■ **PROBLEM DESCRIPTION**:
Rewrite every line of the records below as a numbered list, and leave out any blank lines.

■ **TASK INPUT**:
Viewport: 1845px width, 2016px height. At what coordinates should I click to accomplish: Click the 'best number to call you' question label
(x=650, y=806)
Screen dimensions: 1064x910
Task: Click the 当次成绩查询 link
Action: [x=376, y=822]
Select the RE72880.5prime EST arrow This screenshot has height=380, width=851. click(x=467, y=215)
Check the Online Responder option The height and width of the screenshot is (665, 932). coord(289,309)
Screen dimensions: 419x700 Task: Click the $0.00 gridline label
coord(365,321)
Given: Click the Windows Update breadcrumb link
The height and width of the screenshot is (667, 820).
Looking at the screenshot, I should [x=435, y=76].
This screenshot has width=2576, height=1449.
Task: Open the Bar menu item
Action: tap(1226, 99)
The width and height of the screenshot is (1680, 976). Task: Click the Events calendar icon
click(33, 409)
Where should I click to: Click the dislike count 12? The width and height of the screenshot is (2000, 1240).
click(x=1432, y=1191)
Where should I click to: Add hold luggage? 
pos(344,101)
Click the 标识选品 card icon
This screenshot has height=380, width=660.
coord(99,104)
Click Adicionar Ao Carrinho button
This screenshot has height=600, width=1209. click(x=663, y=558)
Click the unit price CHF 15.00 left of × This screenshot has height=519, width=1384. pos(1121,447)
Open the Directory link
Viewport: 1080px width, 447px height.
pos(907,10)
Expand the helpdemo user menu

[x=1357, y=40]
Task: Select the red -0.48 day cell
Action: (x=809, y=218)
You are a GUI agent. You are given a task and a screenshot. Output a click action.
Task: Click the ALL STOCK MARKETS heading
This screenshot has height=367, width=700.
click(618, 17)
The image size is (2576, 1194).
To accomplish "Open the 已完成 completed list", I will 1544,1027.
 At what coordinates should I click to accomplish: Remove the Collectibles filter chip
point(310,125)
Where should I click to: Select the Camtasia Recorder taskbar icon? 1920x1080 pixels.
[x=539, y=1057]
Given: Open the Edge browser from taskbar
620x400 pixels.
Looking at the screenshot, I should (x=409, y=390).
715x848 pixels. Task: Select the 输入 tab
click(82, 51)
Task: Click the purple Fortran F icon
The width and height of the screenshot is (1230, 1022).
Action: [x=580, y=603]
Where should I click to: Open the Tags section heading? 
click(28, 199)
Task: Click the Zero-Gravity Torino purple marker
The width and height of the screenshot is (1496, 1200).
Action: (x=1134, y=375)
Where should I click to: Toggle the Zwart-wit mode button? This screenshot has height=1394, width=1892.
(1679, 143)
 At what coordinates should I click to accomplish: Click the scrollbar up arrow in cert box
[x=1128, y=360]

■ **RESPONSE**:
1. Viewport: 1845px width, 2016px height. At what coordinates should I click to accomplish: Click the 'best number to call you' question label
2. (x=650, y=806)
3. Screen dimensions: 1064x910
4. Task: Click the 当次成绩查询 link
5. Action: [x=376, y=822]
6. Select the RE72880.5prime EST arrow This screenshot has height=380, width=851. click(x=467, y=215)
7. Check the Online Responder option The height and width of the screenshot is (665, 932). coord(289,309)
8. Screen dimensions: 419x700 Task: Click the $0.00 gridline label
9. coord(365,321)
10. Given: Click the Windows Update breadcrumb link
11. The height and width of the screenshot is (667, 820).
12. Looking at the screenshot, I should [x=435, y=76].
13. This screenshot has width=2576, height=1449.
14. Task: Open the Bar menu item
15. Action: tap(1226, 99)
16. The width and height of the screenshot is (1680, 976). Task: Click the Events calendar icon
17. click(33, 409)
18. Where should I click to: Click the dislike count 12? The width and height of the screenshot is (2000, 1240).
19. click(x=1432, y=1191)
20. Where should I click to: Add hold luggage? 
21. pos(344,101)
22. Click the 标识选品 card icon
23. This screenshot has height=380, width=660.
24. coord(99,104)
25. Click Adicionar Ao Carrinho button
26. This screenshot has height=600, width=1209. click(x=663, y=558)
27. Click the unit price CHF 15.00 left of × This screenshot has height=519, width=1384. pos(1121,447)
28. Open the Directory link
29. Viewport: 1080px width, 447px height.
30. pos(907,10)
31. Expand the helpdemo user menu
32. [x=1357, y=40]
33. Task: Select the red -0.48 day cell
34. Action: (x=809, y=218)
35. You are a GUI agent. You are given a task and a screenshot. Output a click action.
36. Task: Click the ALL STOCK MARKETS heading
37. This screenshot has height=367, width=700.
38. click(618, 17)
39. The image size is (2576, 1194).
40. To accomplish "Open the 已完成 completed list", I will 1544,1027.
41.  At what coordinates should I click to accomplish: Remove the Collectibles filter chip
42. point(310,125)
43. Where should I click to: Select the Camtasia Recorder taskbar icon? 1920x1080 pixels.
44. [x=539, y=1057]
45. Given: Open the Edge browser from taskbar
46. 620x400 pixels.
47. Looking at the screenshot, I should (x=409, y=390).
48. 715x848 pixels. Task: Select the 输入 tab
49. click(82, 51)
50. Task: Click the purple Fortran F icon
51. The width and height of the screenshot is (1230, 1022).
52. Action: [x=580, y=603]
53. Where should I click to: Open the Tags section heading? 
54. click(28, 199)
55. Task: Click the Zero-Gravity Torino purple marker
56. The width and height of the screenshot is (1496, 1200).
57. Action: (x=1134, y=375)
58. Where should I click to: Toggle the Zwart-wit mode button? This screenshot has height=1394, width=1892.
59. (1679, 143)
60.  At what coordinates should I click to accomplish: Click the scrollbar up arrow in cert box
61. [x=1128, y=360]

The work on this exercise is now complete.